On the other hand, if you want to ensure you end up with a professional quality book and you place a high value on your time, a self-publishing service is likely the best publishing route for you.
How Do the 2 Options Match Up on Cost?
In my post on book publishing costs, I walked through the costs of each element in the publishing process. When they’re all taken into account, the total costs break down like this:
- Low Quality: ~$2,000
- Acceptable: ~$5,000
- High Quality: ~$13,000
- Best Possible: ~$18,000
If you’re taking your book seriously—and the reputational risks of publishing an average or low-quality book—then you can expect to pay ~$13,000 to publish a high-quality book.
But these are the raw costs you’d pay if you take the DIY approach. They don’t account for the time and effort you need to spend managing the process.
This is why so many Authors are shocked when they learn about our publishing service, which costs $3,000/month for 5 months. It’s $15,000 total with a money-back guarantee.

▶ [WHAT TO PRODUCE]
How would you put this sentence from the passage on book publishing costs into Spanish: "They don’t account for the time and effort you need to spend managing the process."

▶ [Pointing records for screenshots and web pages]
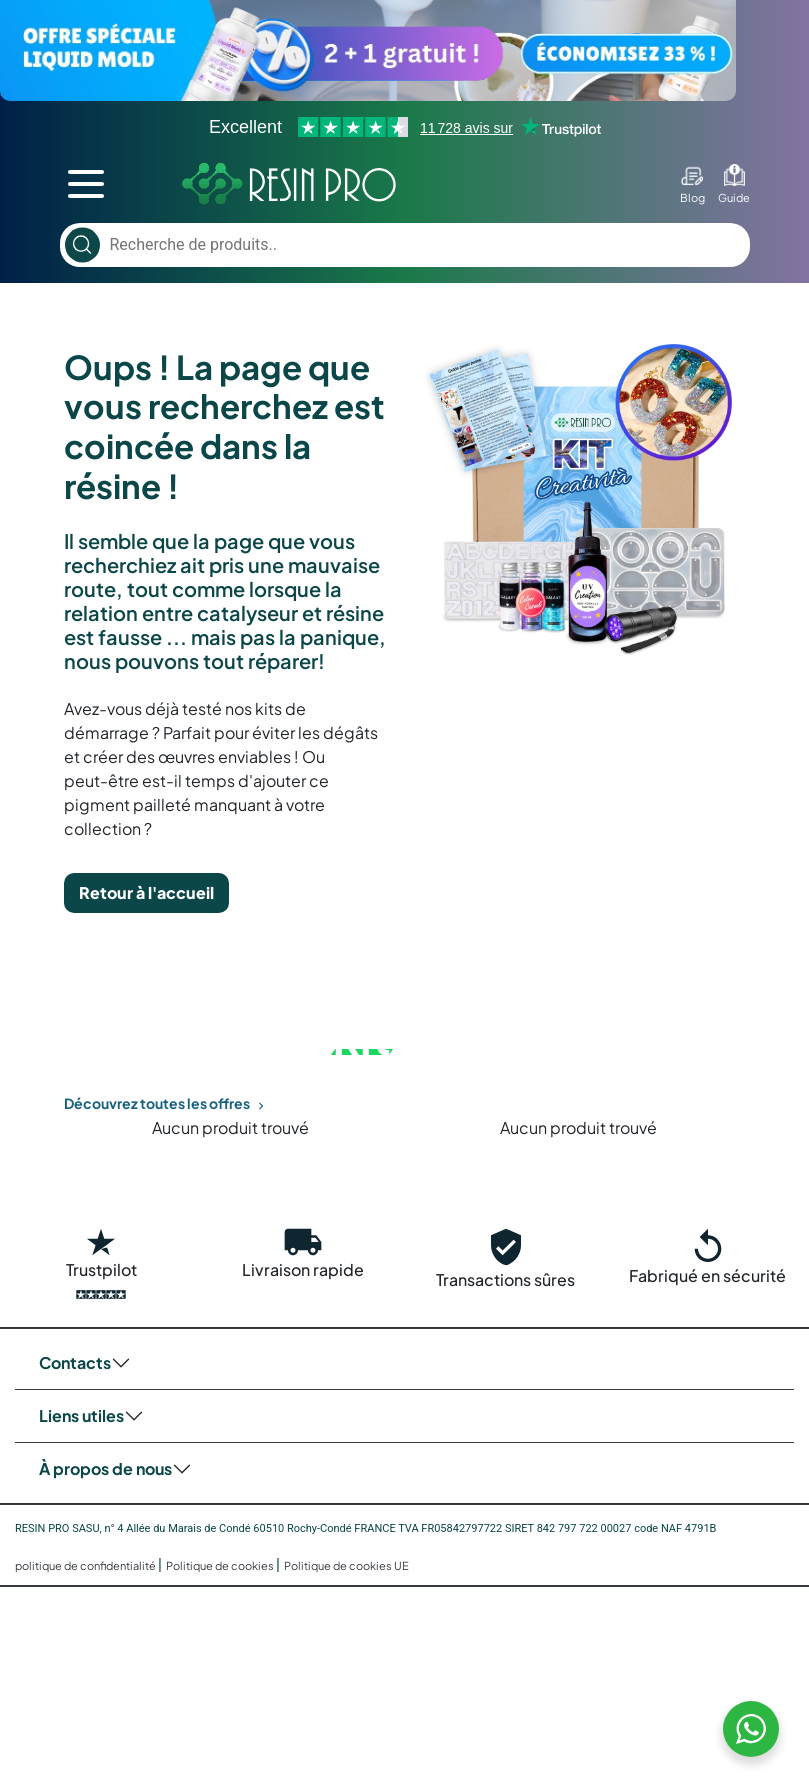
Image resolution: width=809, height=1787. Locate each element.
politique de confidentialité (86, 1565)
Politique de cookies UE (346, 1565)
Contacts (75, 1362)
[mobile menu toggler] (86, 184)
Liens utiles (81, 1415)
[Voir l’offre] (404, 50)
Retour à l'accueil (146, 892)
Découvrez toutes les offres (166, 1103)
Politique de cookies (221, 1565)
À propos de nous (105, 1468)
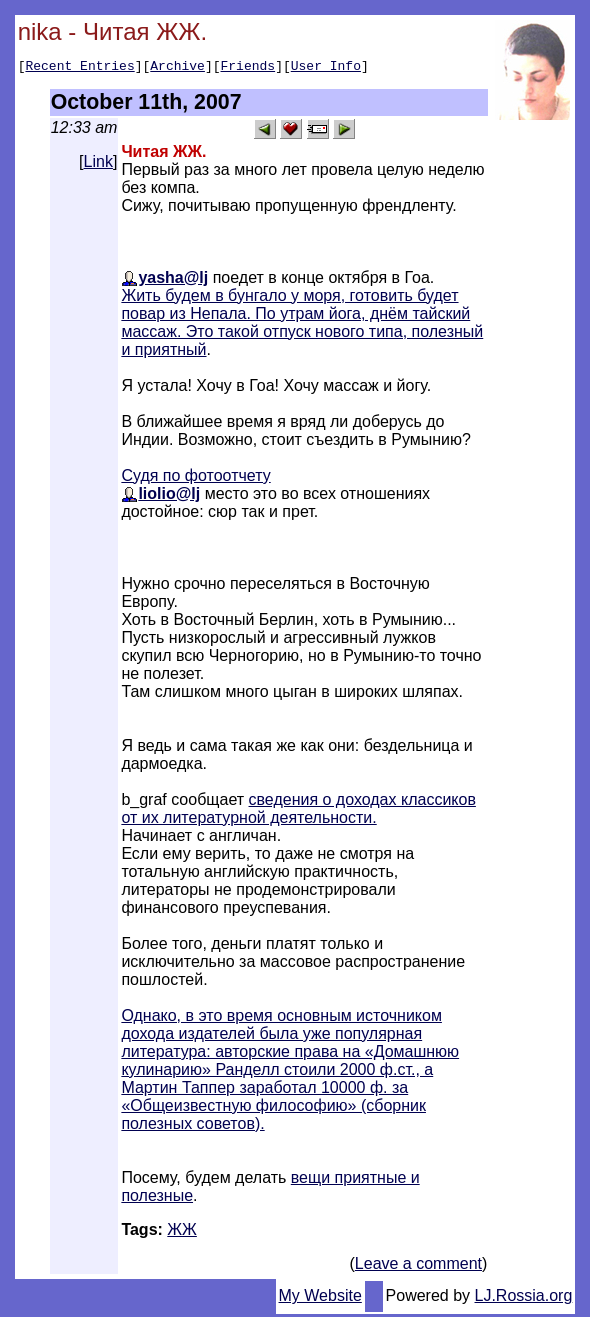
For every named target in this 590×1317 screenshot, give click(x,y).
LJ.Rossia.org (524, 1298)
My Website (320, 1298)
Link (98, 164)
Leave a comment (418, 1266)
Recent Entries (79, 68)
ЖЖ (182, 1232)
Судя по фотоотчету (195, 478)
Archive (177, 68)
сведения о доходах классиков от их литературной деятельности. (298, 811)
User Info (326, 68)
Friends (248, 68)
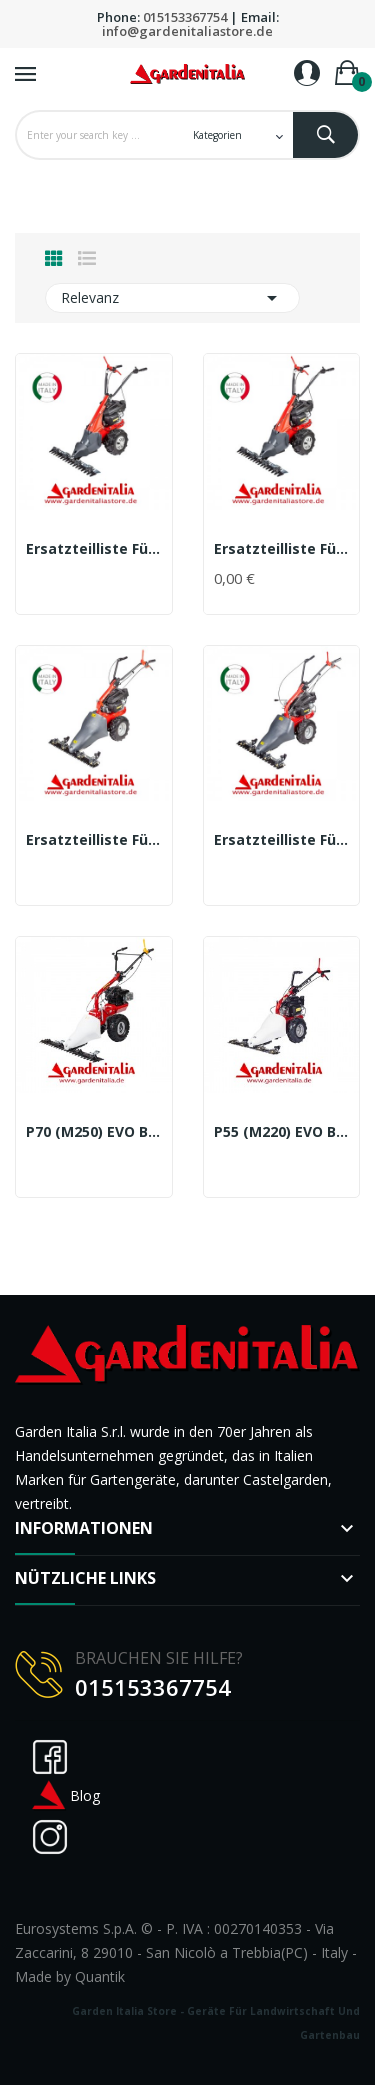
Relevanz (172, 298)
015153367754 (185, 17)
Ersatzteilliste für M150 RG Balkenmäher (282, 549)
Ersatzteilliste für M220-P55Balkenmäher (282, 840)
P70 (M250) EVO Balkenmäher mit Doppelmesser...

▶ [TASK ANSWER]
No tienen en cuenta el tiempo y el esfuerzo que necesitas dedicar a gestionar el proceso.